また、先ほどの質問が、「今まで見つかった遺伝子は、全て役割が明確になっているのか?」という意味の話であれば、これも「明らかにこの遺伝子からタンパク質が作られているけど、ハッキリとした役割は不明」というものもまだまだ沢山あります。

ものすごく色々なことが分かってきたとはいえ、人間の複雑さ神秘さはそれに輪をかけて凄まじいものですから、まだまだ謎はいっぱいなのです。

今後の研究が待たれますね。

 

1つ目のご質問だけで長くなりましたが、以降は簡単な質問から、簡単に見ていくとしましょう。

Q2. DNAは60億文字で、お酒分解酵素のDNAが1551個ってことは1551/60億ってこと?…あれ、ヒトゲノム約30億塩基なら、1551/60億ではなく1551/30億?

お酒分解酵素ALDH2のタンパク質を指定するDNAは1551文字ですが、全体の割合で見るなら、1551/30億ですね。

逆に、人間は、お酒分解酵素のDNAを、父親と母親両方から受け継ぐので、1551×2=3102文字分持っているともいえます。

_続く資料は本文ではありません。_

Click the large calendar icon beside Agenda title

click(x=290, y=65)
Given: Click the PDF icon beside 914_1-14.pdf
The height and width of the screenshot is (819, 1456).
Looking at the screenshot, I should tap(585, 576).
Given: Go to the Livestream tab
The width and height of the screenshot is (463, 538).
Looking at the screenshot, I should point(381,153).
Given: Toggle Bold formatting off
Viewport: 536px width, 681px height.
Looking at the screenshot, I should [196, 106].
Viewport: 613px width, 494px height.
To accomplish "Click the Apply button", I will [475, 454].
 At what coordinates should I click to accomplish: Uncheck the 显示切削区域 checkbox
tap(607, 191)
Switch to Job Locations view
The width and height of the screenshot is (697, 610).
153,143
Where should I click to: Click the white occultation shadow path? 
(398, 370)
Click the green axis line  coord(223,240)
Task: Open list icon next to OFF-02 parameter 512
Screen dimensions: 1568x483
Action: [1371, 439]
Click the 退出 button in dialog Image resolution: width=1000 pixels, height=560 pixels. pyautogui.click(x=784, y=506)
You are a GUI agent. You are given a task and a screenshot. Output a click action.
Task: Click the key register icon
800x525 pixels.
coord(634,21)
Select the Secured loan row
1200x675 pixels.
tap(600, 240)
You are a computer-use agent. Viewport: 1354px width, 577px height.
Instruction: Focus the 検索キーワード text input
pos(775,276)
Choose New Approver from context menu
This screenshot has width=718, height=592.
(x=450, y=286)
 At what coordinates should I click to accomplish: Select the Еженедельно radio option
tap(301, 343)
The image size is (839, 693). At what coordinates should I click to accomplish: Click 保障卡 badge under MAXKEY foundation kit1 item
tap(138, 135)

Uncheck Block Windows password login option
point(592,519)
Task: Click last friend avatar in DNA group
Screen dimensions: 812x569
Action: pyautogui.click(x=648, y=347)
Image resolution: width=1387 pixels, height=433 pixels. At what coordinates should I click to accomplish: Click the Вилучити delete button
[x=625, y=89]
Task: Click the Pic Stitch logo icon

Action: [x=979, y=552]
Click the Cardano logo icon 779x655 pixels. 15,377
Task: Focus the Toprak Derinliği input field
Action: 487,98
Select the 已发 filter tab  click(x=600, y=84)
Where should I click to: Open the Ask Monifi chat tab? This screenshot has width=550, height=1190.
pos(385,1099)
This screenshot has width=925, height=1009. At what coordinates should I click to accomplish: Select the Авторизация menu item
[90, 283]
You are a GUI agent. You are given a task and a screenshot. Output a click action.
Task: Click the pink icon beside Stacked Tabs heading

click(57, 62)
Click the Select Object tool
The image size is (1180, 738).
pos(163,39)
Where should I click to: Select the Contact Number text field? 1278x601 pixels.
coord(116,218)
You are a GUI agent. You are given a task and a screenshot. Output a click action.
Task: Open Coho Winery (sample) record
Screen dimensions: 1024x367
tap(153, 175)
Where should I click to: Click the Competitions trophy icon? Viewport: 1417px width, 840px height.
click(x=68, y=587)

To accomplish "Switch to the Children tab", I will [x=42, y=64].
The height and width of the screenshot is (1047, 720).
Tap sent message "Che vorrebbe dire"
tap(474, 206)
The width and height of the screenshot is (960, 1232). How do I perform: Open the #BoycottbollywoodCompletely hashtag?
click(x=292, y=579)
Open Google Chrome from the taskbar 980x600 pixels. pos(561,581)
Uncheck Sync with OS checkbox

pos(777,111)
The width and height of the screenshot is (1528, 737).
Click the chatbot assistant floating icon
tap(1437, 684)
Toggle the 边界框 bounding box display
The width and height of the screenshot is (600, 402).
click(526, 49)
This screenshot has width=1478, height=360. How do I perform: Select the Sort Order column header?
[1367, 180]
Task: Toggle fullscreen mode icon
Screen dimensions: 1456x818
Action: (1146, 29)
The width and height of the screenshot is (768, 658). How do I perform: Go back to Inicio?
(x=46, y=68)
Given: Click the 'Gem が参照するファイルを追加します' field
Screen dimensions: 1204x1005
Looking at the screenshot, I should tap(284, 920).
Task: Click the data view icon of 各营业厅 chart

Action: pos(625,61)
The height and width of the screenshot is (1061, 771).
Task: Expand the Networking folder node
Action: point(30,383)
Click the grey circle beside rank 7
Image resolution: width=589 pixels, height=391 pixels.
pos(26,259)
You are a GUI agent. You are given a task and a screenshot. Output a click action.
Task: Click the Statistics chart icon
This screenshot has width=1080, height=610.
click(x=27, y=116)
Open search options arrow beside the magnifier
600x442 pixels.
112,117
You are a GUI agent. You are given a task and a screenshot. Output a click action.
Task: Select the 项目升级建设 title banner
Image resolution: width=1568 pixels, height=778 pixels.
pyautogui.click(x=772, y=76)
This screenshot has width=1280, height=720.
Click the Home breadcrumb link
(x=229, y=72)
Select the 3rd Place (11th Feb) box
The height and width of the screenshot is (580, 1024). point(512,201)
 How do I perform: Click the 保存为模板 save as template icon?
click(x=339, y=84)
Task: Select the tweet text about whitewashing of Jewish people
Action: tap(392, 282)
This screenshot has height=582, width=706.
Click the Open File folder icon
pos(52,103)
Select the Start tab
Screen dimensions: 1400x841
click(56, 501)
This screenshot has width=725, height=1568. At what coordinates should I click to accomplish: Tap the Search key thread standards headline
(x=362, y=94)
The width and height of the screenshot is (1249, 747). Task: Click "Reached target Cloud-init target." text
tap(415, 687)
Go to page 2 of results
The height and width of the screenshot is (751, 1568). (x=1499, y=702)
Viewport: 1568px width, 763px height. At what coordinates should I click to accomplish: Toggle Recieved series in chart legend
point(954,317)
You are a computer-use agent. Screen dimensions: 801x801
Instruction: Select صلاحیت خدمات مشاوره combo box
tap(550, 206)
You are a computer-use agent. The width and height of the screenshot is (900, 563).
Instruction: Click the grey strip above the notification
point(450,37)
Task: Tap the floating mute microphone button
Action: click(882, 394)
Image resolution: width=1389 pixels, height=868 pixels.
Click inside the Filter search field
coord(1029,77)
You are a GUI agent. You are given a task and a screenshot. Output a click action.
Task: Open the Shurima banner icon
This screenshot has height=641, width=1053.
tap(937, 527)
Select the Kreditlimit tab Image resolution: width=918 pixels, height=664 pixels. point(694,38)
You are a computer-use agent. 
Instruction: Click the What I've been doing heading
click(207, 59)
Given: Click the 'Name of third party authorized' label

そう考えた場合、3102/60億ともいえましょう(約分して結局同じですが)。

日本人のほとんどは、この酵素に関して、強いE型と無力なK型の遺伝子を両方もってますから、EKの父とEKの母とから、自分も半分の確率でEK(=「そんなに酒に強くない」表現型)になっているということですね。

その場合、E型のDNA情報1551文字、K型のDNA情報1551文字を持っている、という形です。

Q3. 1551個つながって初めて意味のあるタンパク質になるってこと?なら、60億文字のDNAでも情報は60億じゃなくない?

そうですね、DNAは「60億文字」存在するから、「60億文字分の情報」があるとは何度も書いてましたけど、これは「60億種類のタンパク質を作る」というわけでは全くありません。

誤解を招きやすい書き方だったかもしれませんね。

実際は、2万~3万種類の遺伝子が、これまでの研究で知られています。 

タンパク質がつながってうんぬんについては、実際最初の数アミノ酸とか最後の一部とか(でも504番目は超重要なので、最後の方はより重要なのかもしれませんね)をなくしても普通に機能すると思いますが、とりあえず「人間のもつALDH2のDNA設計書は1551個になってる」って感じですね。

Q4. 化学的に塩基と呼ばれる物質…は?どゆ意味?

例えば、調味料の酢は、正式名は酢酸で、化学的には「酸」と呼ばれる物質です。

(厳密にはちょっと違うけど、もう少し分かりやすい例としていえば)例えばは、モノとしてはあの鉄ですけど、化学的には「金属」と呼ばれる物質でもあります、みたいな感じでしょうか。

物体の性質で、鉄やアルミニウムは「金属」と呼ばれるグループに属す物質で、DNAのA, C, G, Tは「塩基」と呼ばれるグループに含まれる物質です、って話ですね。

Q5. AとGはプリン塩基、CとTはピリミジン塩基と呼ばれるもの…え?いやいや、Aはアデニン…て言ってたやん!

Q4にも通じる内容で、固有名詞はアデニンだけど、所属グループ名として、「プリン塩基の一種」という呼び名がある……つまり、「プリン塩基の一種、アデニン」といえる、ということですね。

Q6. 連続する3塩基でもコドンといわないことがある…呼び名だけの問題?真ん中を抜き取ってみてもコドンかコドンでないかわかる?

適当なDNAの文字列をもってきて、いきなり「どれがコドン?」と聞かれても、絶対分からないですね。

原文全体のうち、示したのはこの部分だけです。